Protocolo de Nagoya – O que significa a ratificação?

Pauta se encontra sob apreciação do Senado, após decreto legislativo ser aprovado na Câmara dos Deputados em 08/7/2020; um acordo internacional na área da diversidade biológica, iniciado em 2010

Por Sucena Shkrada Resk*

O ano era 2010. A 10ª Conferência das Partes da Convenção sobre Diversidade Biológica estabeleceu, no Japão, o Protocolo de Nagoya, que regulamenta o Acesso a Recursos Genéticos e a Repartição Justa e Equitativa dos Benefícios Advindos de sua Utilização. Mas somente em 12 de outubro de 2014, o documento passou a vigorar de forma ‘vinculante’, após a ratificação nas legislações internas em mais da metade dos países signatários (51), que hoje chegam a 126. O Brasil ficou de fora nesta etapa, apesar do protagonismo na formulação. Só agora, em 2020, retomou o processo, neste hiato temporal.

Resumidamente, este acordo internacional traça os objetivos para o combate à chamada‘biopirataria’; para incentivar a biotecnologia e a bioeconomia; a defesa dos direitos de povos originários e tradicionais quanto aos seus conhecimentos tradicionais associados (CTA) e o respeito à soberania nacional em negociações internacionais.

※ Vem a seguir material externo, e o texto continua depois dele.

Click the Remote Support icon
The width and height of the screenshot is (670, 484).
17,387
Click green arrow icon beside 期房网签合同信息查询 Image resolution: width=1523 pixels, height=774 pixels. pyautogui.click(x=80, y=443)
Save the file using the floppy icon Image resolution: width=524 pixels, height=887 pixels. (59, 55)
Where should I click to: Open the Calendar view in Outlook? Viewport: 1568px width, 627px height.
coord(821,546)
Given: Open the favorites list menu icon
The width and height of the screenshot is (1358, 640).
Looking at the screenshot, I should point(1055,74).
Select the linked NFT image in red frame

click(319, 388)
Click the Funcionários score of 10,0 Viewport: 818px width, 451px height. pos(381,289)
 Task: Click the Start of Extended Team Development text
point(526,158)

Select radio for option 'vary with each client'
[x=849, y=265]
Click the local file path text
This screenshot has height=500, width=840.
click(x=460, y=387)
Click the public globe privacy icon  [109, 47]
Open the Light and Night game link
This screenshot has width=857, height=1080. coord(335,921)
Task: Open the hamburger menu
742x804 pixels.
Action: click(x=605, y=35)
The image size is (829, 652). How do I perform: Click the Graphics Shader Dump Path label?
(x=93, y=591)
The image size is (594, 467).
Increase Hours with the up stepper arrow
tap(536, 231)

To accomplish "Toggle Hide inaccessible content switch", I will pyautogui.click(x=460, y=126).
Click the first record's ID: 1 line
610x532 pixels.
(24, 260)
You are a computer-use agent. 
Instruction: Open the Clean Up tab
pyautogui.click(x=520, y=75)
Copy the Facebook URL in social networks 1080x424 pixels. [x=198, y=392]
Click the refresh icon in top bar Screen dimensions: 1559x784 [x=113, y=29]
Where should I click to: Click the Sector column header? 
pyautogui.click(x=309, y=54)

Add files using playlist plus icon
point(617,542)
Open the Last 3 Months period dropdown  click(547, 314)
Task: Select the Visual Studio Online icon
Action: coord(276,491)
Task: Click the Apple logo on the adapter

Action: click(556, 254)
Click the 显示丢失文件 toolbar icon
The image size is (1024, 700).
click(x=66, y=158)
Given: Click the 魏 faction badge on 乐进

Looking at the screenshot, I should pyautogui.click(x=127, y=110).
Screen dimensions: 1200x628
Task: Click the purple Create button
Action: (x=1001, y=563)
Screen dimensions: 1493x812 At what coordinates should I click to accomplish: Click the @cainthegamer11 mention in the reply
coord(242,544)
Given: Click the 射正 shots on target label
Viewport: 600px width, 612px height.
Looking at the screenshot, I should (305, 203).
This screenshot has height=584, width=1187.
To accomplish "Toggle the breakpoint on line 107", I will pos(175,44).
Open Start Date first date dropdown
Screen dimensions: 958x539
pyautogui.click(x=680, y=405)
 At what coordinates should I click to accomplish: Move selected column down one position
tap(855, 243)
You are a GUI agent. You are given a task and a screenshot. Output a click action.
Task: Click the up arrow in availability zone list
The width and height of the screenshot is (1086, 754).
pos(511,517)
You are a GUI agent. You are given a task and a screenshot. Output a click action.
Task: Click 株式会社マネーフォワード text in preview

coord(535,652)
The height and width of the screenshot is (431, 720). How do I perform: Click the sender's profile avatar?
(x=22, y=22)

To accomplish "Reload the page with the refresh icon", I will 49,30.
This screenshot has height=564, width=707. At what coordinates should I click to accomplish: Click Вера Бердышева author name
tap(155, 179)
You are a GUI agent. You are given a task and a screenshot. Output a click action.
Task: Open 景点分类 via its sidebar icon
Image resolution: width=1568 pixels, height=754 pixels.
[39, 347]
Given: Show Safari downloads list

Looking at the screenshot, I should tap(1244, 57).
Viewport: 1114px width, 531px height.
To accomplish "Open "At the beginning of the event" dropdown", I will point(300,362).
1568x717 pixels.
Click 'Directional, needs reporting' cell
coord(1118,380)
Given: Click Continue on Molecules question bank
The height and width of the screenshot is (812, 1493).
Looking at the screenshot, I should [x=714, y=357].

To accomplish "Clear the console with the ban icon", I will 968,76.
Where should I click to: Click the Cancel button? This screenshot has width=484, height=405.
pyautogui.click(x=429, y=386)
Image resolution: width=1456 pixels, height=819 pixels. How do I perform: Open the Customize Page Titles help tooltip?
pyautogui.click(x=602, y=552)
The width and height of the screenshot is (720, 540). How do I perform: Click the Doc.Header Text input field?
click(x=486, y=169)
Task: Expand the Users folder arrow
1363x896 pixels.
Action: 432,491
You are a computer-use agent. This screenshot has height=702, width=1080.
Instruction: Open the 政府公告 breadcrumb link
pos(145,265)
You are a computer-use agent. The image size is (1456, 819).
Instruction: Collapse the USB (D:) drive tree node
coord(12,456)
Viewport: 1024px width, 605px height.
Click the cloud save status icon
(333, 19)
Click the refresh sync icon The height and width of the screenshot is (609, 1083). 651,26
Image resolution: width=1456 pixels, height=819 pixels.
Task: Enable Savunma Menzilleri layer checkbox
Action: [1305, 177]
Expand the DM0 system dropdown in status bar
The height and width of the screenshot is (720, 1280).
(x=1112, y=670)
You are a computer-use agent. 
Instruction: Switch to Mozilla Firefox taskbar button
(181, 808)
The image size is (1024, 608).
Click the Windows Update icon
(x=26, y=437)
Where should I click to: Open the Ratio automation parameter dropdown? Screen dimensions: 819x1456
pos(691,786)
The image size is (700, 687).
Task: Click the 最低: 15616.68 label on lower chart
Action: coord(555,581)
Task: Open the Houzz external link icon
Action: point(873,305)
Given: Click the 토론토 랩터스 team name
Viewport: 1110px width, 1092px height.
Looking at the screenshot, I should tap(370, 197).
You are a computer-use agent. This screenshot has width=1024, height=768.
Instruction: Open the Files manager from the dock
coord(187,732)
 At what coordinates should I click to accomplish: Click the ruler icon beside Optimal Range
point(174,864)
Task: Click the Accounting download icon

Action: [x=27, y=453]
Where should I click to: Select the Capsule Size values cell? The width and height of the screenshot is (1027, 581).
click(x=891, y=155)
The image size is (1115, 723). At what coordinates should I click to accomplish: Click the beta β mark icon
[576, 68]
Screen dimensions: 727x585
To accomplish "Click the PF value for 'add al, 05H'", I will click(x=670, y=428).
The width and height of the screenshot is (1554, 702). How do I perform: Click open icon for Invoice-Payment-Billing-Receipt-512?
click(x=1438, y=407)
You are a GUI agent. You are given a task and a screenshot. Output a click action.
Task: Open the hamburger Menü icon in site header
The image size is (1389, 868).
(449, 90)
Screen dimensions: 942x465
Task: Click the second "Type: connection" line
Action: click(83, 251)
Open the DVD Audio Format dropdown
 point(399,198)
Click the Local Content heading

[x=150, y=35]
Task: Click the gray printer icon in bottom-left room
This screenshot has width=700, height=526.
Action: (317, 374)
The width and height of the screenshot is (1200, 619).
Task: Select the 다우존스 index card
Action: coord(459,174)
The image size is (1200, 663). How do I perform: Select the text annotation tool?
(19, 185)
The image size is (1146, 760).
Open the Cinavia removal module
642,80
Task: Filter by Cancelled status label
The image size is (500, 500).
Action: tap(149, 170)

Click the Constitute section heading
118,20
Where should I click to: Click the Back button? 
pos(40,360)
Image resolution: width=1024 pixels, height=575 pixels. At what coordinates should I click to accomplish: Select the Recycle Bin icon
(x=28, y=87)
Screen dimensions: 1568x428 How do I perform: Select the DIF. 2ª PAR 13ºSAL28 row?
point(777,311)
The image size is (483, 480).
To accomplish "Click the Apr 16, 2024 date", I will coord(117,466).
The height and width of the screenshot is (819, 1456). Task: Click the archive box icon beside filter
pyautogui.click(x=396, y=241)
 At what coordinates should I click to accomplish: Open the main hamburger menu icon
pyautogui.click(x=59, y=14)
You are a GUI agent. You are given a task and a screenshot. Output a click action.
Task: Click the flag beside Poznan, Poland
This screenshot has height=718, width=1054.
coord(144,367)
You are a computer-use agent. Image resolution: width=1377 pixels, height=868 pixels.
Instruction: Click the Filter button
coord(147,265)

Tramitação no Congresso Nacional

O processo de ratificação no Brasil se encontra agora sob apreciação no Senado, após a Câmara dos Deputados aprovar a ratificação do Protocolo, por meio do decreto legislativo (PDL 324/2020) , no último dia 8, de forma simbólica e unânime. Ainda deverá passar por sanção presidencial. Apesar de ser uma importante iniciativa, esta agenda carece de maior esclarecimento e de participação da sociedade.

Lei Nacional da Biodiversidade

Para se entender esta conjuntura, vale esclarecer que o Brasil tem uma importância fundamental ao mundo, por sua megadiversidade, e aprovou somente em 2015, a Lei da Biodiversidade (13.123/2015), que, por sua vez, introduziu regras quanto ao patrimônio genético e o conhecimento tradicional antes desta ratificação internacional, que também não contou com a participação dos EUA.

Enquanto havia este descompasso com o processo do Protocolo, a legislação brasileira criou o Sistema Nacional de Gestão do Patrimônio Genético – SISGen e o  Fundo Nacional para a Repartição de Benefícios (FNRB), vinculado ao Ministério do Meio Ambiente, que tem agora como gestor dos recursos, o Banco Nacional de Desenvolvimento Econômico e Social (BNDES). Também instituiu um Conselho de Gestão do Patrimônio Genético, que teve sua 23ª reunião adiada, que estava prevista para maio, sem data a ser retomada, de acordo com informe do MMA. A última ata disponível no site é da 21ª reunião realizada em 4 de dezembro de 2019.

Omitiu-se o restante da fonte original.